Warning : au, miss typo(s), chaptered, rate M for heavy plot, mpreg ofc, and other stuffs.

a/n : di warn sudah tertulis ini mpreg!AU, jadi saya nggak akan berdebat mengenai apa pun. simpelnya: suka ya silakan baca, tidak ya tinggalkan~

Terima kasih yang sudah mampir. Selamat membaca!


.

.

saudade

(at the end of my journey to find myself, I've reached the same place again

—Kim Seokjin)

a NamJin fanfiction, written by Rou

.

.


"Bertahan sebentar, oke? Aku segera ke sana."

Kim Namjoon menuruni tangga eskalator tanpa memastikan lagi angka berapa yang tertera di layar arloji pergelangan tangannya. Ini hari minggu, dan menjadi sangat janggal ketika Namjoon adalah satu-satunya entitas yang membelah lobi stasiun dengan langkah terburu di pagi yang cerah.

Sudah berapa lama ia tidak merasa sekhawatir ini?
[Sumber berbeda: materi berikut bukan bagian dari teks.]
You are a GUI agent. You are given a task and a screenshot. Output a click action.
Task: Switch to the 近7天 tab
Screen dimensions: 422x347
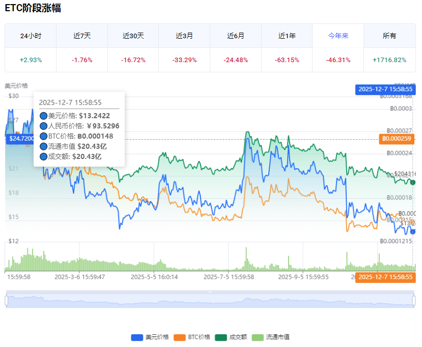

Entahlah. Andai bukan suara ibunya yang bergetar di ponsel, mungkin Namjoon akan mengabaikan kalimat permohonan pulang yang menggaung di telinga.

Selama apa pun ia mengabaikan rumahnya, ia tetap tidak bisa. Ia lebih santai mengabaikan tatapan aneh sekitar mengenai piyama dan sandal yang lupa ia tanggalkan. Vokal feminim itu berbunyi dengan rapuh, dan berputar-putar seperti kaset di dalam kepalanya, betul-betul menyulut perasaan tidak enak dan firasat buruk. Pikiran Namjoon hanya bisa mencapai jaket dan dompet sebelum meninggalkan apartemen.

"Berikan aku satu tiket ke Goyang-si." Namjoon hanya melirik sekilas celah loket pembelian begitu langkahnya berhenti. Jemarinya sibuk menggeser layar ponsel tanpa benar-benar menyadari tatapan jengkel yang tertuju padanya.

Berdecak pelan, Namjoon mengulangi, "Hei, berikan aku tiket ke Goyang, kau tidak dengar, ya?" tatapan petugas loket agak sulit dibaca sampai Namjoon berniat mengulang sekali lagi, tentu dengan intonasi kekesalan dua kali lipat. "Hei! Kau tidak dengar?! Kubilang—"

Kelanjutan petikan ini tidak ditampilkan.